Remember this: We may inherit bad things that put us at higher risk of heart disease. However, we control our own destiny. Through exercise, not smoking, and eating well, including a well-balanced vegan diet, we can stay healthy for a long time.

4 comments:

lonna said...

That sounds so much like my dad. The only thing that he did after his quadruple bypass was quit smoking. Now I'm thrilled that he did that after 50 years, but still. He needs to do so much more. He can't get his HDL high enough with just medicine. He needs to exercise and eat better, but he won't. He's also convinced that he read somewhere that bypasses only last 15 years! So it's like he's just waiting for the 15 years to go by and then he'll get another one.

Melissa said...

I know what you mean. Its not exactly heart related, but my dad just got diagnosed with an ulcer of the duodenum. Smoking, alcohol, taking aspirin a lot and stress have all been named as factors...but is he going to quit any of that stuff? No, because he's got meds to take care of it for him. It doesn't help that his doctor didn't tell him anything either. He just said how great the medication was.

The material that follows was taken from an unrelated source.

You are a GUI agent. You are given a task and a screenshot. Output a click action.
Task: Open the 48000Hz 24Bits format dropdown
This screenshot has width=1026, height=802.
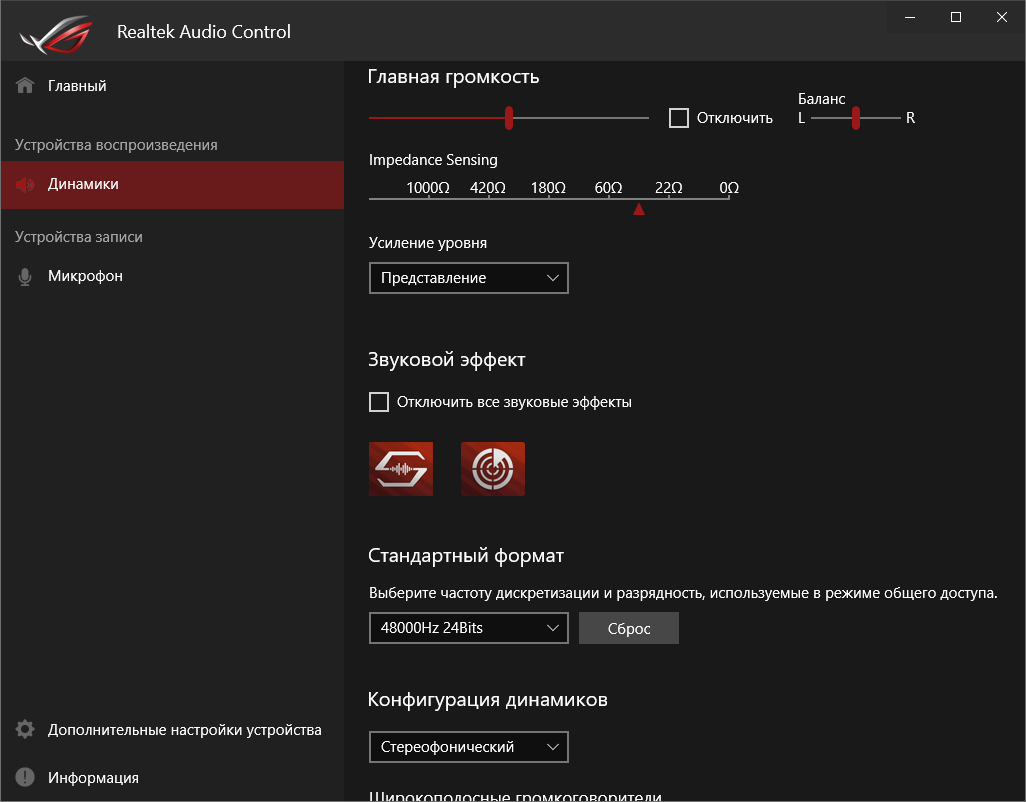pos(468,628)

I love your blog. I used to want to be a cardiologist (as recently as 2 years ago), so its totally cool reading all this stuff about your work!

Danielle said...

High cholesterol runs in my family. Heart disease runs in the family. It's part of the reason I went vegan. Anything to reduce my chances. I've cut way back on my soda consumption.

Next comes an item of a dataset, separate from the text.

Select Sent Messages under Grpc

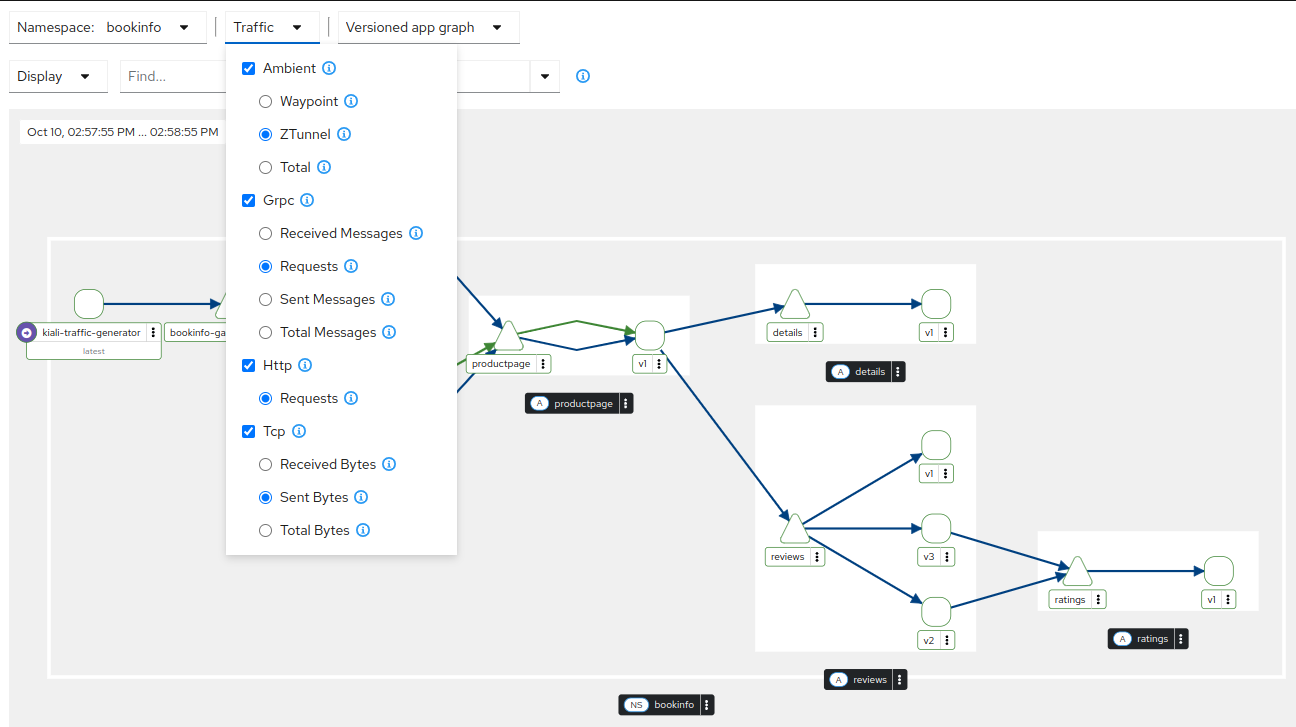pos(265,299)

But you know what, it's so much more profitable to treat the disease than to tell people to eat more fruits, veggies, grains, beans, etc., and cut out the meat, dairy, eggs, etc. If anyone thinks veganism is hard, I think it's much harder to endure repeated operations and take a handful of pills every day.

pjp said...

I am 66 and I just got 2 stents in January. (I realize I am on gifted time). About quitting smoking: I quit in 1974. I smoked 2 packs a day (or more) and typically got up at night to cough and then smoke. i tried many times to quit (switched over to Hava-Tampa cigars and inhaled that, switched to pipes and inhaled that .. the familiar "I can't" stuff. One night I coughed red blood into the sink (not just foam) and I looked at my baby daughter in her crib with butt up and my older daughter in her bed and I thought "you damned fool, you will not live to see them grow up." Then I thought "OK, I have not had a cigarette since midnight and IF I can go three hours, I can can go three more hours." At 6 AM I had 6 hours in the bank and so I said "If I have already done 6 hours then I can not smoke for 6 more." The I had 12 hours in the bank. So I said "If I have already done 18 hours, I can do it again!" That's 24 hours. I called this game "double or nothing." I recall some stomach cramps and other withdrawal symptoms .. but nothing worse than would be cause by too much bean soup or pea soup. In about 5 days I knew hat I could NEVER smoke again and so I was through with cigarettes. I knew NEVER to have even one puff again because I'd be hooked all over. I never have. I'd be dead today if I had gone back to smoking. I am alive -- thanks to stents and thanks to having quit cigarettes.